The second component is the risk of value destruction, which occurs when a parent does not fully comprehend the business or when the crucial success factors required to make it function are fundamentally at odds with the parental qualities.

parenting advantage

With these dimensions in mind, you can create a matrix that focuses on each business's relationship with the parent in terms of business improvement opportunities (horizontal dimension) and the potential for the parent to destroy value by failing to meet critical success factors (vertical dimension) (vertical dimension). The heartland firms provide the foundation of the company; they operate in locations that the parent company leaders are familiar with, and they often profit greatly from being part of the larger organization. Firms on the outskirts of the heartland are known as edge-of-heartland businesses.

Alien territory businesses, on the other hand, are poorly understood by the parent and risk being mismanaged or neglected. Normally, they should be sold as quickly as feasible.

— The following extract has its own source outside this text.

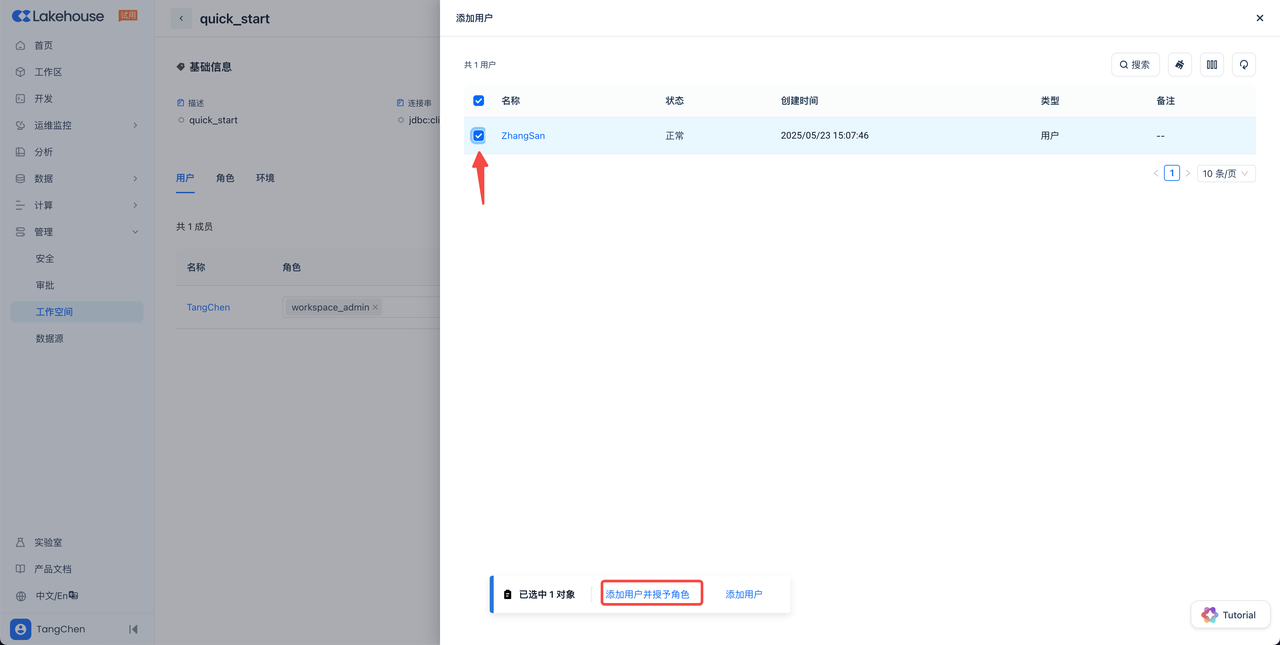Toggle the select-all header checkbox
The image size is (1280, 645).
[478, 101]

Ballast businesses are ones that the parent understands well but where, given the rest of the portfolio, there are little prospects to generate value. For example, a conventional core business (like as IBM's old mainframe business as it transitioned to software and services) is frequently ballast, in the sense that it is massive and profitable but offers little prospects for added value. Ballast can be beneficial because it gives the company solidity and weight, but it also slows things down. Ballast businesses are often sold off sooner or later — IBM, for example, eventually sold its PC division.

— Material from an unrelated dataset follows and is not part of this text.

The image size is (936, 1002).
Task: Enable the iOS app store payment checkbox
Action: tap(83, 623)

Ballast enterprises are the polar opposite of value traps. In such circumstances, the parent may have insight into how they might improve, but there are also components of misfit that will likely result in value loss. There was rationale in GE buying an investment bank (Kidder Peabody), for example, because it offered GE access to banking expertise while also benefiting the bank from GE's cheap cost of capital. However, Kidder Peabody's arrogant and bonus-driven culture clashed with GE's, and a rogue trader caused the company to lose hundreds of millions of dollars. The company was wisely sold by GE. In general, unless a parent can discover a means to better fit its own characteristics with those of its value-trap firms, it's usually best to divest them.

Top practical tip

Because it allows you to think carefully about how the parent both creates and destroys value in its businesses, the parenting-advantage framework is a highly effective way of mapping out the different businesses in a multi-business corporation. It is far more beneficial than the more well-known BCG growth-share matrix, which focuses solely on the attractiveness and performance of individual businesses without regard for how the parent could provide value to those businesses.

Top pitfall

The parenting-advantage framework enables you to form an opinion on how the corporate center can become a better 'parent' by pooling resources and transferring expertise across firms. However, it is vital to recognize that many synergy programs are mirages - they appear great from afar, but when you dig deeper, you'll find that delivering the claimed benefits is often more hassle than it's worth. As a result, a good parent company is picky about when and how it adds value to its portfolio companies.

Further reading

Campbell, A., Goold, M. and Alexander, M. (1995) ‘Corporate strategy: The quest for parenting advantage’, Harvard Business Review, 73(2): 120–132.

Collis, D.J. and Montgomery, C.A. (1997) Corporate Strategy: Resources and the scope of the firm. Burr Ridge, IL: Irwin.

Porter, M.E. (1987) ‘From competitive advantage to corporate strategy’, Harvard Business Review, 65(3): 43–59.